В это время в залу, никем не замеченный, проскользнул Вывих.

– Я знаю, почему вы ко мне придираетесь… Не удалось… – язвительно заметила Курскому Лариса Алексеевна.

– Что не удалось? Что вы этим хотите сказать? Говорите, говорите… – вспылил Сергей Сергеевич.

– А то, что вы за мной ухаживали…

– Вот что открывается. Какие пошлости про себя сообщают! – всплеснула руками Дудкина.

– Как вы смели про меня это сказать? Я человек женатый, на всякую не брошусь! – крикнул Курский. – Разве в пьяном виде, так кто же виноват, что вы с нами напиваетесь…

– Хорош комитет! – фыркнул на всю залу Вывих.

– Вам что здесь угодно? Здесь комитет, и вам не место, ваше дело только подслушивать да в газетах разглашать. Потрудитесь выйти вон, – подлетел к нему Сергей Сергеевич.

– Здесь общая зала, я член общества, а потому имею полное право остаться, – уселся Марк Иванович к столу. – Притом и интересно – есть действительно, что сообщить в газеты.

– Ну, брат, – расхохотался басом Михаил Васильевич – задаст тебе завтра жена баню!..

– Если только вы осмелитесь сообщить, что сейчас здесь происходило, – я вам голову размозжу, сплетник газетный! – вышел из себя Курский.

– Что? – вскочил Вывих. – Что вы сказали? Повторите, повторите!

Марк Иванович все подступал ближе к Курскому.

– Не только не повторю и еще прибавлю, что вы лгун газетный. Пишете о том, чего не было…

– Я лгун, а вы нахал. Погодите у меня… Погодите… Не так запоете…

– Я нахал?.. Да как ты смел это сказать, бездельник!

– Как ты смеешь меня, негодяй…

Вывих не успел договорить, как Курский дал ему здоровенную пощечину.

– Так вот же тебе и негодяй…

Марк Иванович схватил стул и бросился с ним на Курского, но был удержан Бабочкиным и другими.

Скандал вышел полный. На шум вбежали игравшие в карты члены и гости «общества».

Так окончилось первое и последнее заседание вновь испеченного комитета.

Наличные члены общества обязали председателя Величковского созвать экстренное общее собрание для обсуждения положения дел и принятия каких-либо мер для восстановления порядка.

Такое собрание и было созвано через несколько дней.

XX. Возвращение

Описанным в предыдущей главе скандалом воспользовались как нельзя лучше Крюковская, Дюшар и Коган для окончательной пропаганды среди членов общества мысли о возвращении Бежецкого.

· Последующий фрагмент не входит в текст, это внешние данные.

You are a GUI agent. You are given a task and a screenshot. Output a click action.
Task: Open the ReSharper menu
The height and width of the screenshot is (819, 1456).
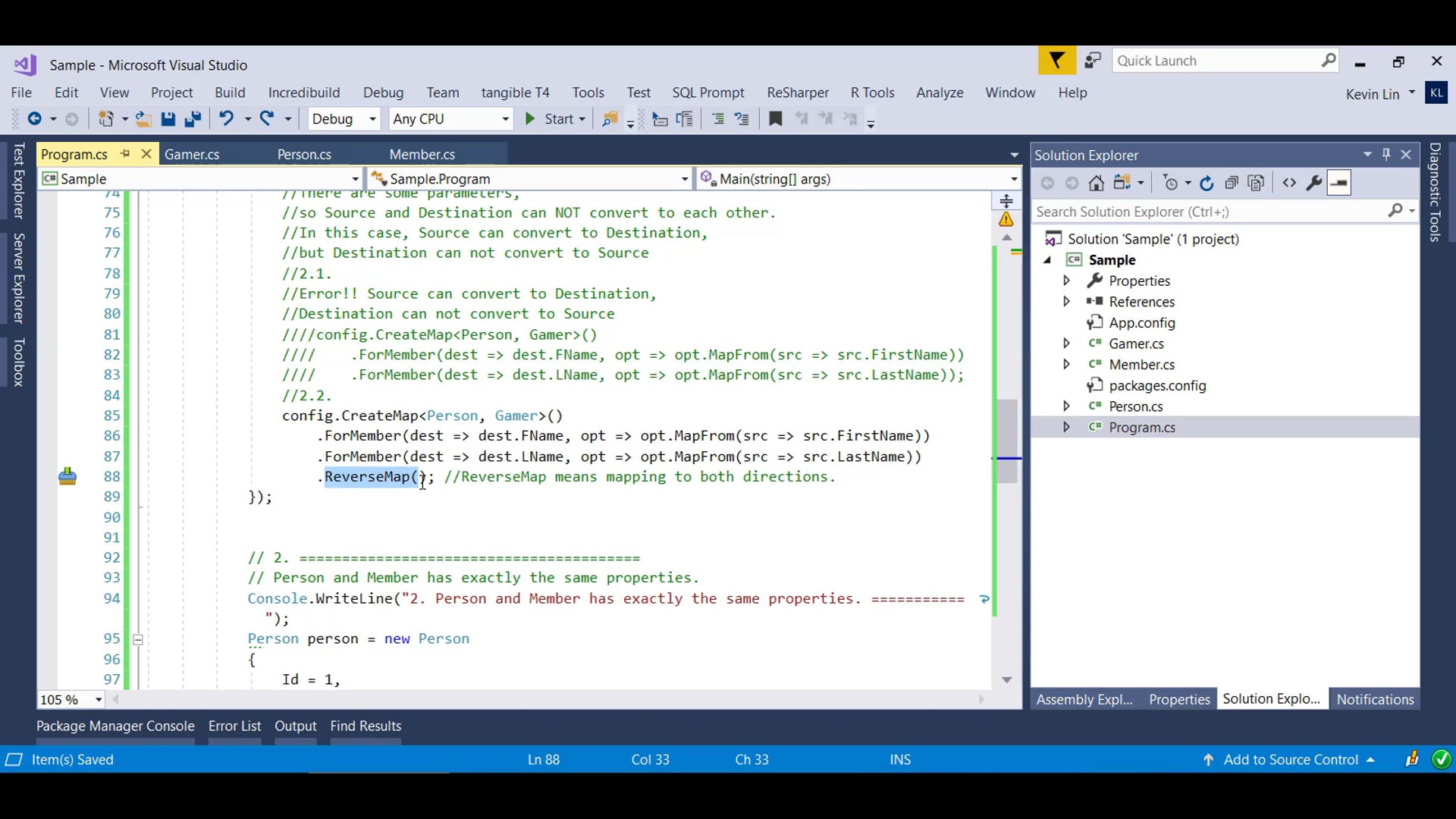pos(797,93)
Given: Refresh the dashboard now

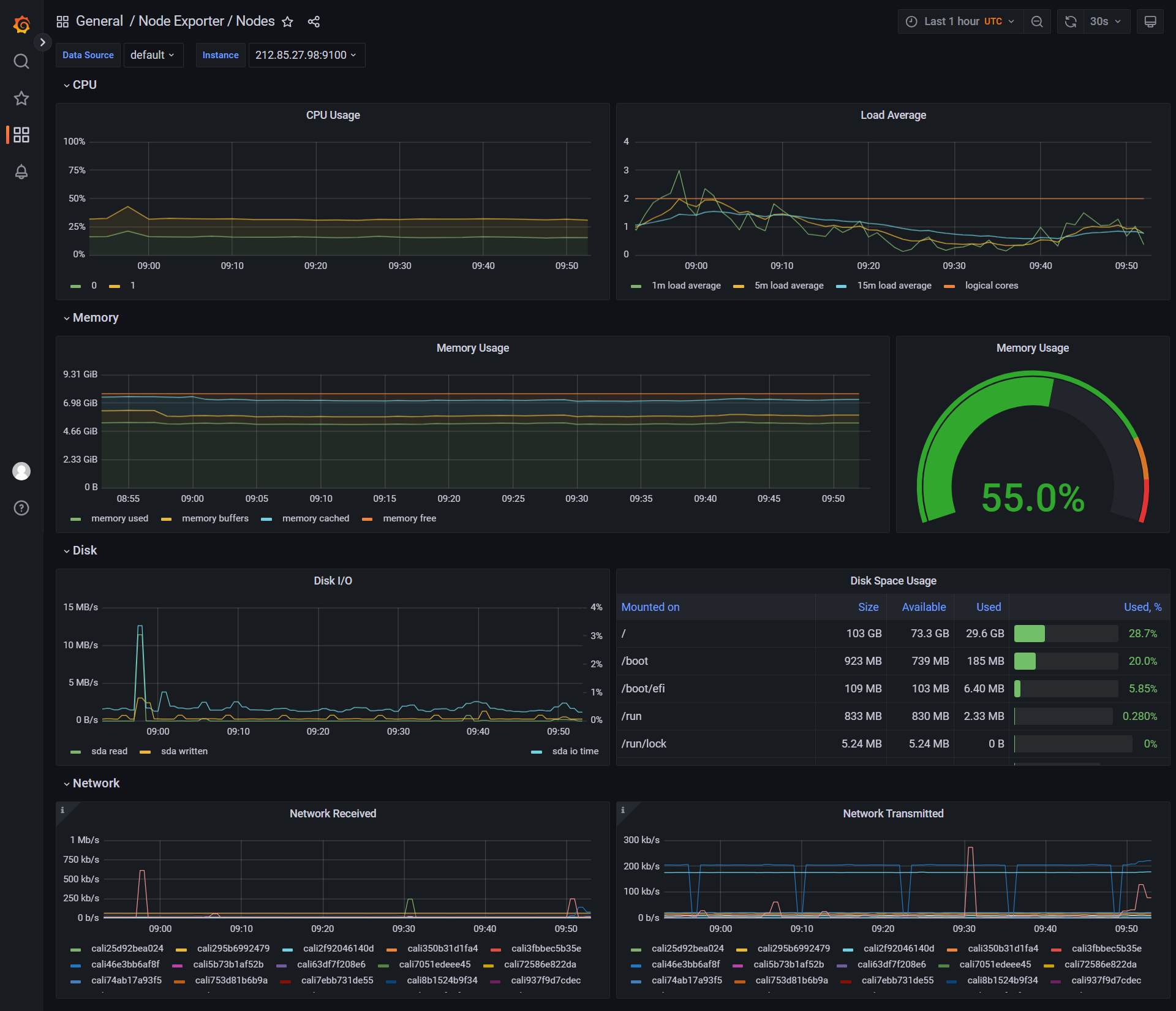Looking at the screenshot, I should pyautogui.click(x=1071, y=21).
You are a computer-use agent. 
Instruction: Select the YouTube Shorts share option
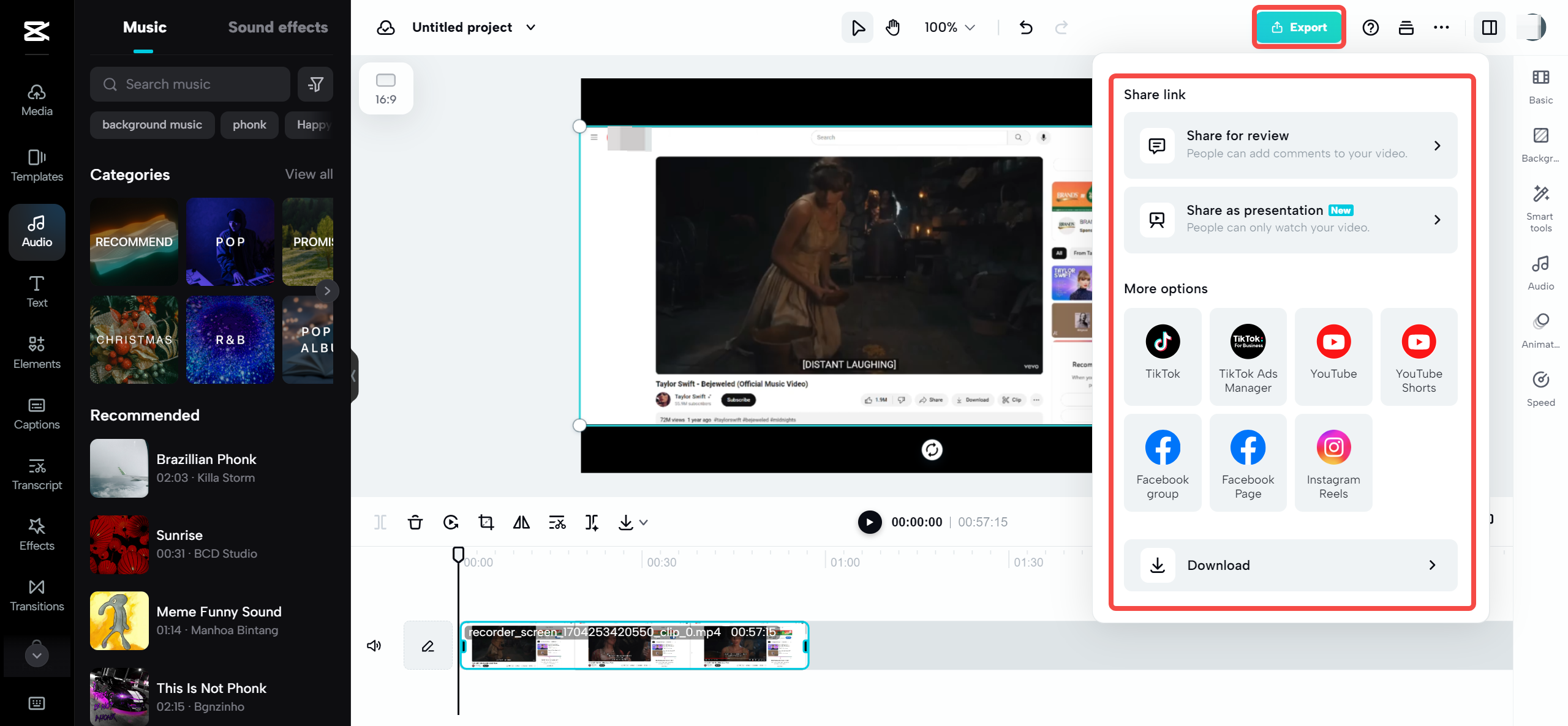(1420, 356)
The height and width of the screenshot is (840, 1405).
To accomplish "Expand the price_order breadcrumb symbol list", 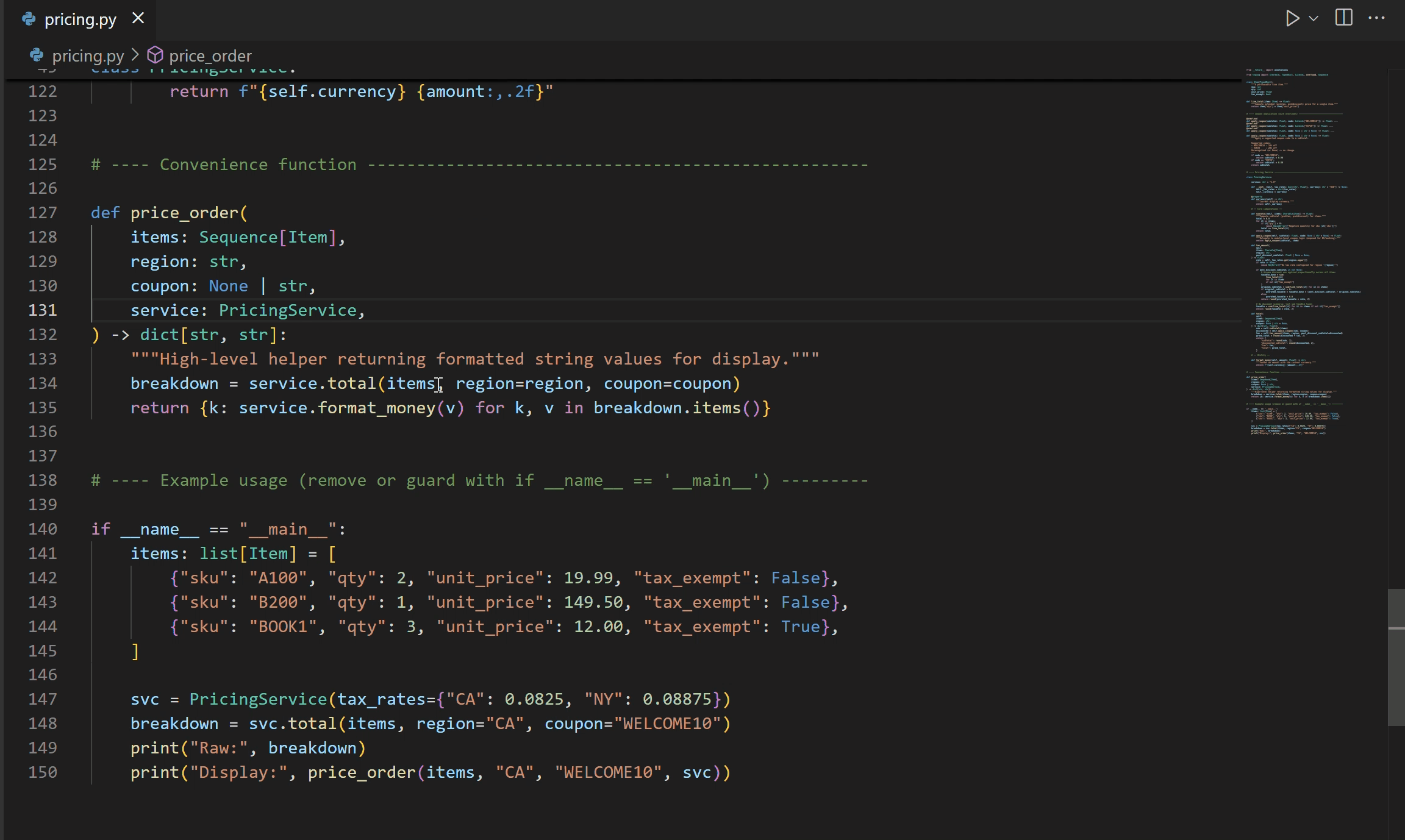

Созванное общее собрание было очень бурное. С Величковским на нем повторилась почти та же история, что и с Владимиром Николаевичем на прошлом собрании. Его заставили отказаться от должности председателя и проводили из залы вместе с неразлучной с ним Marie свистками и насмешками.

По инициативе присутствовавших на собрании Крюковской, Дюшар и Когана решено было единогласно просить Бежецкого вновь принять избрание и стать во главе общества.

Избрали депутацию, которая с этой просьбой и поехала к нему на квартиру.

Во главе депутации отправился сам Исаак Соломонович.

Члены в ожидании прибытия их избранных разбрелись по гостиным, буфетным и карточным залам.

– Что это я на вас погляжу, какая вы стали, Надежда Александровна? – подсел Бабочкин к Крюковской, приютившейся в уголке гостиной. – Стоит разве что-нибудь на свете, чтобы худеть и себя мучить. Я догадывался, а теперь знаю кое-что. Мне Дудкина рассказала. По-моему, надо на все это наплевать. Легче живется.

– На все можно плевать, но не на внутреннюю свою жизнь, в раздумье, как бы про себя, сказала она.

– Эх, о чем заговорили. Я на это дело давно махнул рукой. Вот и видно, что в вас еще жизни много, силы молодые – вас и мучают они, а вы бы жили по-нашему, «доживали», лучше – не волнуешься.

– Что это значит «доживали»? – вопросительно поглядела она на него.

– А так «доживай», как живется, а от людей лучшего не желай и не проси. Что нам! Доживем время и ничего нам не нужно. Выпьешь и ляжешь спать, а после нас хоть весь мир перевернись – не нам в нем жить, что лишнюю заботу на себя брать. Не принесешь пользы ни себе, ни людям. Пожалуй, еще после скажут: ерунды натворил. В хаос мыслей попадешь и еще жить тяжелее будет. А так доживай, водочку попивай, спи крепко, ешь сладко и гляди спокойно на мир Божий. Никто тебя не тронет! – грустно улыбнулся он. – Любите вы много других, себя больше любить надо. Душа у вас большая, широкая; сократить ее наполовину надо. Попробуйте, право…

Он дружески поглядел ей в глаза.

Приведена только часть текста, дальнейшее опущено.